REPORT N 101/99
CASE 11.425
September 21, 1999
1. Juan Francisco Bueno Alves (hereinafter “the petitioner”) submitted a petition to the InterAmerican Commission on Human Rights (hereinafter “the Commission”) on August 24, 1994,
accusing the Argentine Republic (hereinafter “Argentina” or “the State”) of allegedly violating the
following rights enshrined in the American Convention on Human Rights (hereinafter “the
Convention”): the right to humane treatment (Article 5), the right to personal liberty (Article 7),
and the right to a fair trial and judicial protection (Articles 8 and 25).
2. The petitioner describes a series of events to the Commission, chiefly involving the alleged
arbitrary arrest and torture carried out against him by officers of the “Divisi de Defraudaciones y
Estafas.” These incidents allegedly took place on April 5 and 6, 1988, respectively. In reply, the
State maintains that the remedies available under domestic law have not been exhausted and that
consequently, under Article 46(1)(a) of the Convention, the case is not admissible.

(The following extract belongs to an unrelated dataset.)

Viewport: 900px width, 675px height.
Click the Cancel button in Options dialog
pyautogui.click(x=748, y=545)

3. The Commission concludes that the petitioner has not exhausted the remedies offered under
domestic law in connection with the alleged threats made against him by the police. This aspect of
the case is therefore inadmissible under Article 46(1)(a) of the Convention and Article 37 of the
Commission’s Regulations. The Commission concludes that the allegations of arbitrary arrest do
not constitute a violation of rights enshrined in the Convention, as required by Article 47(b) of the
Convention and Article 41(b) of the aforesaid Regulations. On the contrary, in the Commission’s
view those allegations are manifestly groundless, as described in Article 47(c) of the Convention
and Article 41(c) of the Regulations.
4 The Commission also concludes that the petitioner’s allegations of torture, the denial of a fair
trial, and ineffective judicial recourse do meet the admissibility requirements set forth in Article
47(b) of the Convention and Articles 31 and 41(b) of the Regulations in that they do describe
incidents that could tend to establish a violation of rights protected by the Convention.

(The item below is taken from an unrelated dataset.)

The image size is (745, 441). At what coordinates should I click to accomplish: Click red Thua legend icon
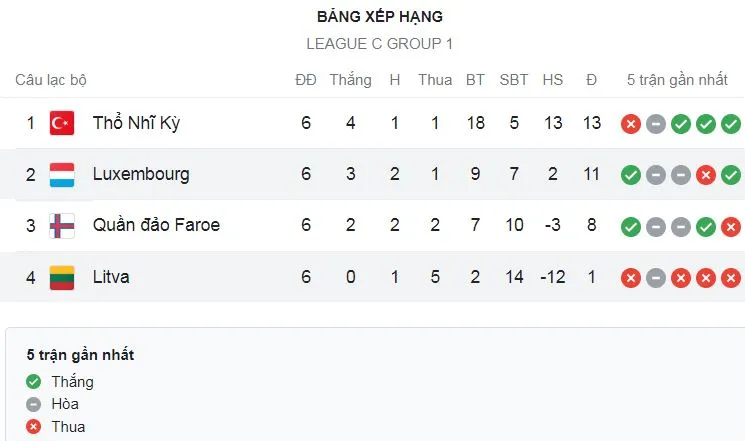34,427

5. The Commission received the petition on August 24, 1994. It forwarded the relevant parts of it
to the State the following September 20.
6. The petitioner sent the Commission additional information whose receipt was acknowledged on
October 31.
7. The State sent the Commission its initial reply on December 15; receipt of this was
acknowledged and it was forwarded to the petitioner on December 21.
8. On January 20, 1995, the Commission received the petitioner’s comments on the State’s reply.
On that same date the case was opened and, on January 30, the petitioner was informed thereof
and the relevant parts were forwarded to the State. On April 3 the State asked for additional time
to prepare its reply; this extension, for 45 days, was granted by the Commission on that same
date. On July 21 the Commission resent its request for information to the Argentine State;
subsequently, on July 24, the Commission received the State’s reply.